-
Type: Bug
-
Resolution: Works as Designed
-
Priority: Major - P3
-
None
-
Affects Version/s: 3.4.4
-
Component/s: Sharding
-
None
-
Environment:3.4.4 sharded cluster with 18 shards, each consisting of 1 replica, 1 primary, and 1 hidden replica. 3 config servers (CSRS) and 5 mongoS
-
ALL
-
After upgrading our main mongo cluster from 3.2.12 to 3.4.4, we've noticed a weird behavior where the balancer never relinquishes it's lock.
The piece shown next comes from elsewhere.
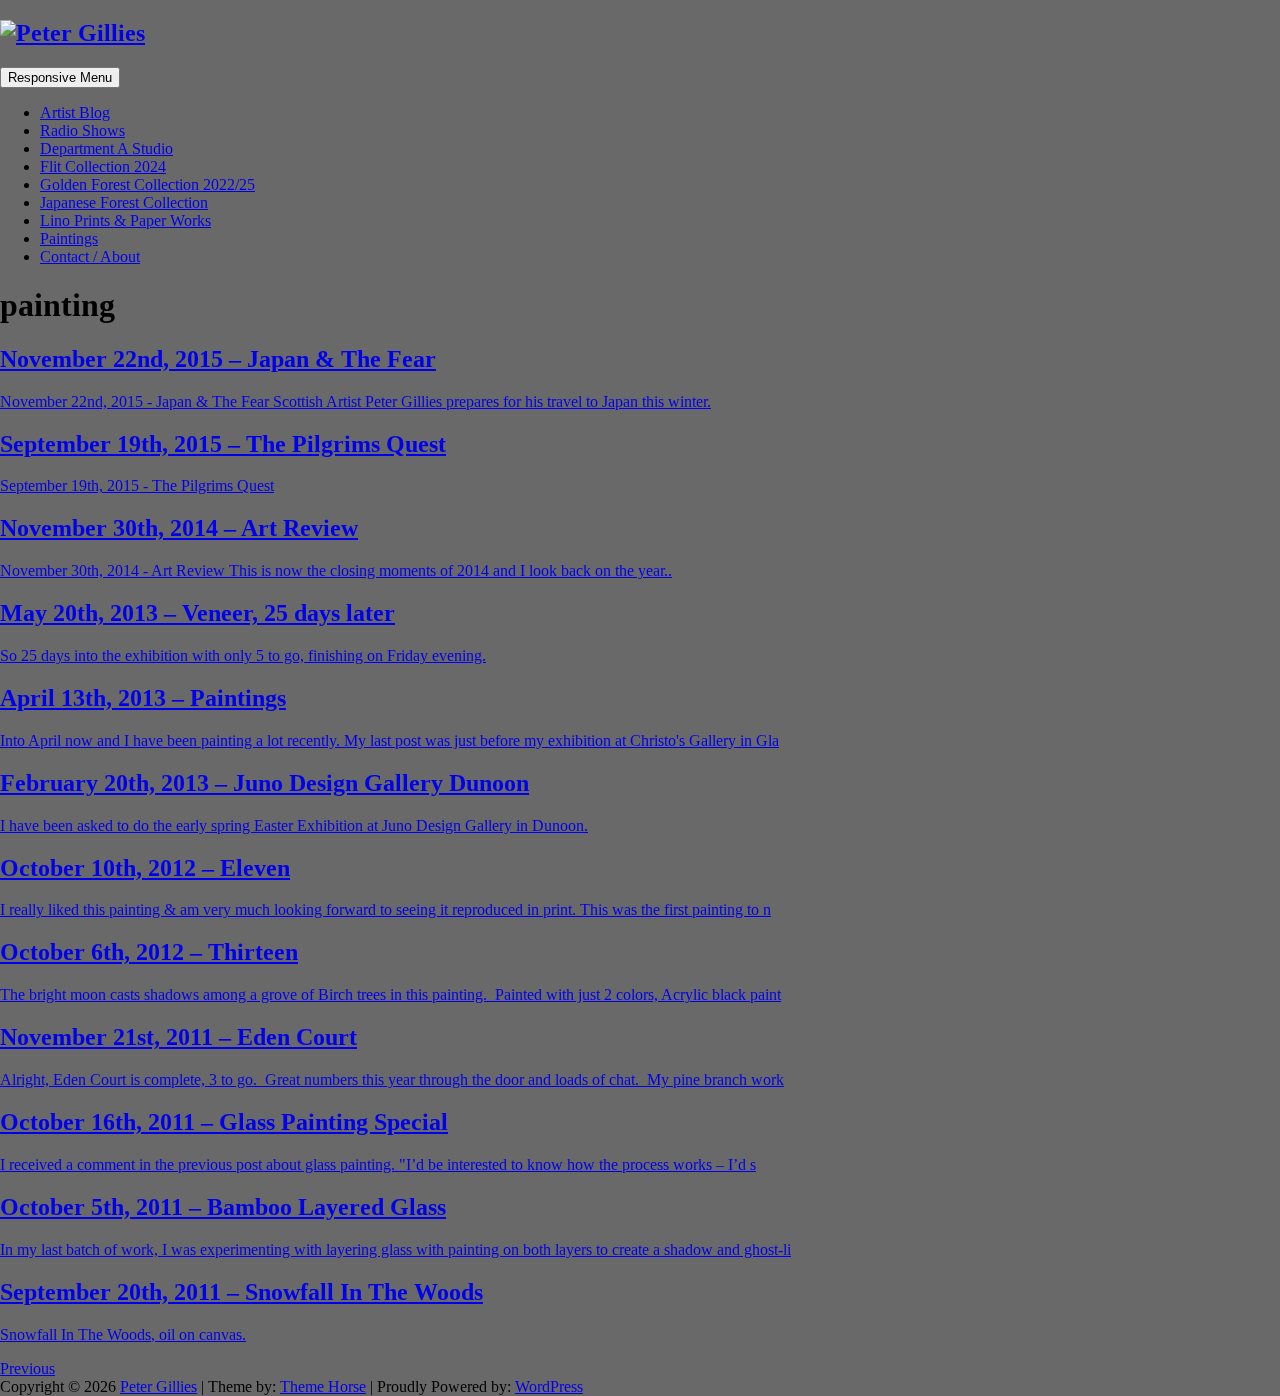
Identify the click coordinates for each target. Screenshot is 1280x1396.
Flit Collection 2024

I can run sh.isBalancerRunning() and sh.getBalancerState(), both of which return false, but the balancer lock still shows a state of "2".
Found using:
db.getSiblingDB("config").locks.findOne({_id: "balancer"}).state
I've checked the changelog collection and haven't found any evidence there that the balancer is still actually running.
We also have had a problem for a while with moving chunks in this cluster due to mismatching index definitions on the various shards, which we are blocked from repairing due to another bug with dropping indexes which I'll log elsewhere and link to this.
We turn off the balancer every night to do some system maintenance, and for now we've been having to manually free the balancer lock otherwise this maintenance gets stuck waiting for the balancer to finish it's migration.
On a possibly related note, I've had to fix this balancer lock a few times in the past few days, so either some process on our end keeps re-enabling the balancer, or the lock keeps getting re-established on its own.